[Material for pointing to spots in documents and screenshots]
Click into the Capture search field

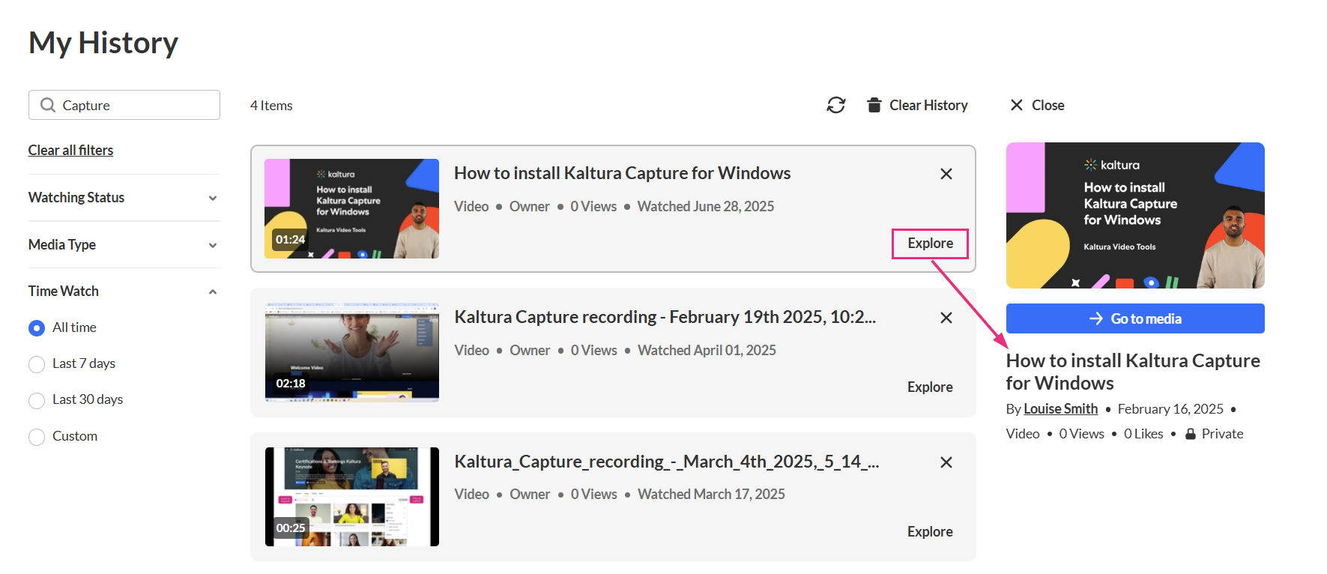[x=135, y=106]
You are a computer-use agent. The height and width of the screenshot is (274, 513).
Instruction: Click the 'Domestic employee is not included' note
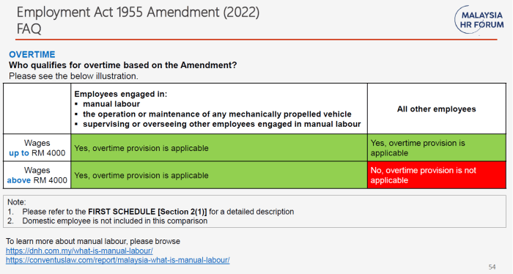click(x=115, y=221)
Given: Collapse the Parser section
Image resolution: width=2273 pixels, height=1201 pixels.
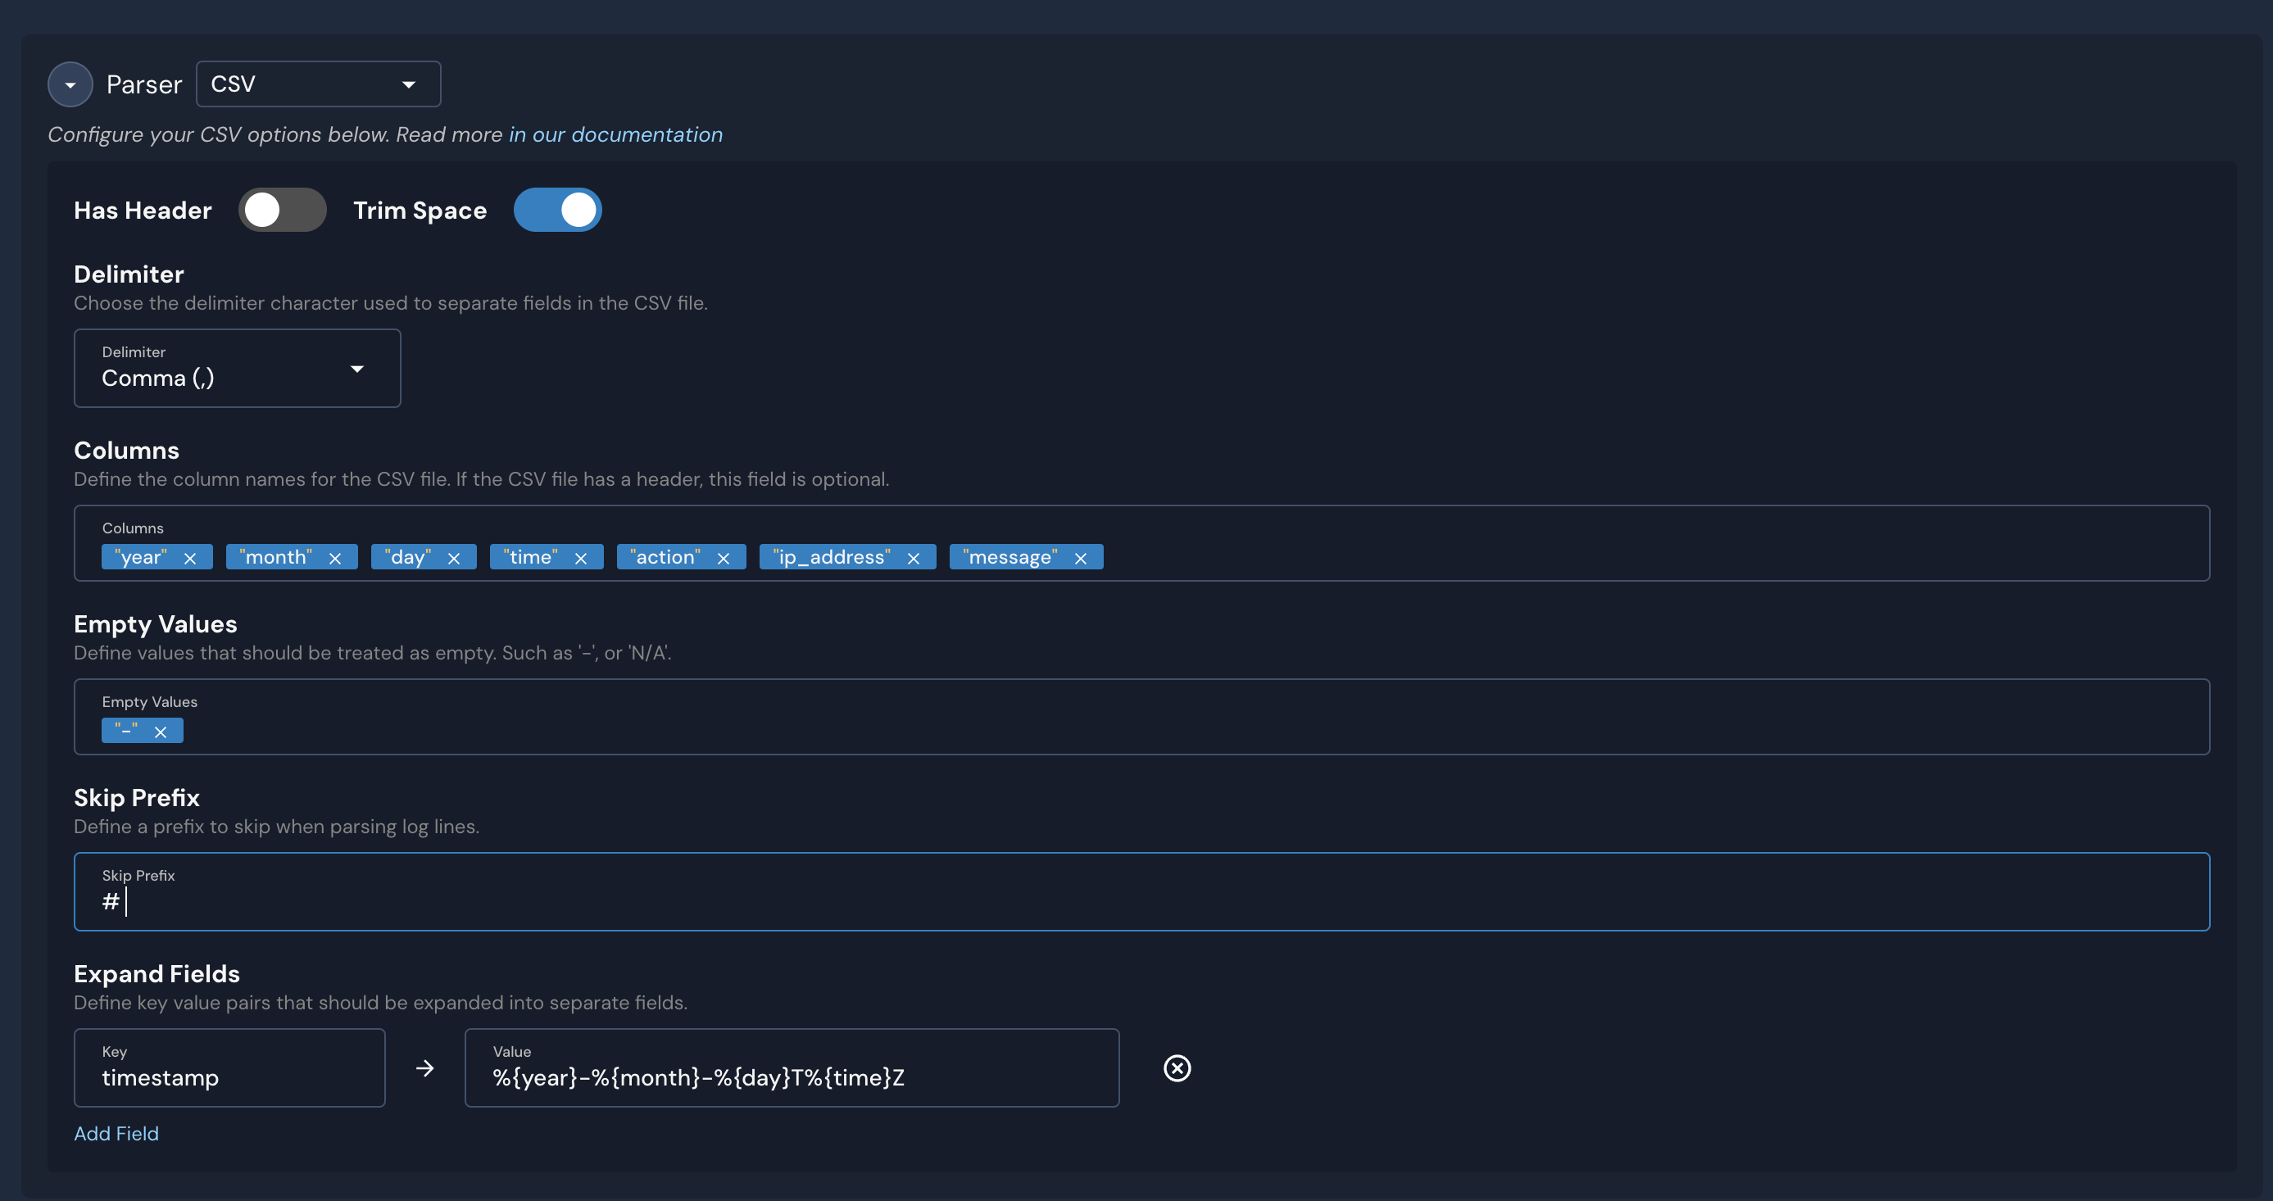Looking at the screenshot, I should [x=71, y=85].
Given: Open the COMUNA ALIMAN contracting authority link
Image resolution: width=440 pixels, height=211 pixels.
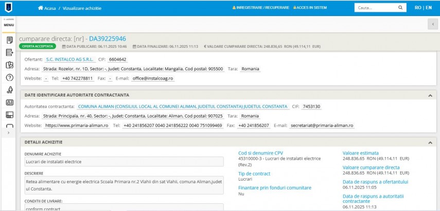Looking at the screenshot, I should pos(182,106).
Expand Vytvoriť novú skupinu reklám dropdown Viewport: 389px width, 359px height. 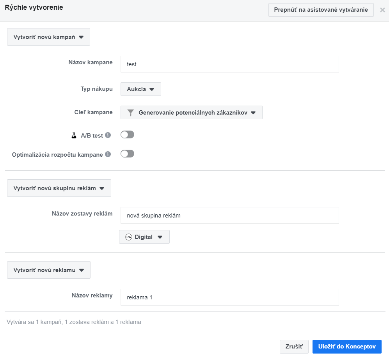[59, 188]
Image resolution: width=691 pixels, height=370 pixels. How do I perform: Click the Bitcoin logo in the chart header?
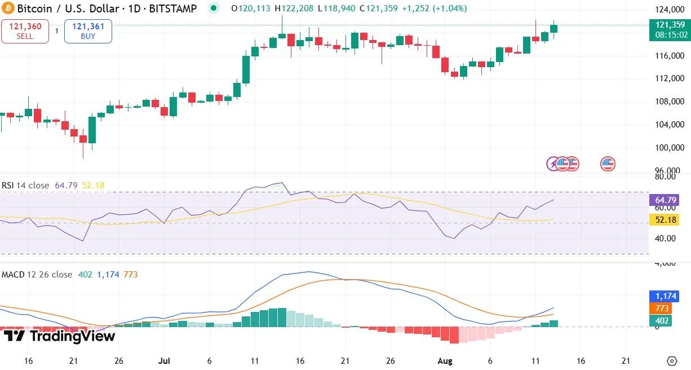pos(8,9)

- WHAT IS EXPECTED: Put the material starting at the line containing "You are a computer-use" and ending at the line containing "Looking at the screenshot, I should pos(182,106)." into a two-column CSV with columns named request and answer, one row per entry, each value in a single quoted field with line breaks replaced by spaces. Leave the pictures out.

- TASK RESULT:
request,answer
"You are a computer-use agent. The height and width of the screenshot is (274, 513). Instruction: Click the 'Domestic employee is not included' note","click(x=115, y=221)"
"Given: Collapse the Parser section Image resolution: width=2273 pixels, height=1201 pixels.","Looking at the screenshot, I should [x=71, y=85]."
"Given: Open the COMUNA ALIMAN contracting authority link Image resolution: width=440 pixels, height=211 pixels.","Looking at the screenshot, I should pos(182,106)."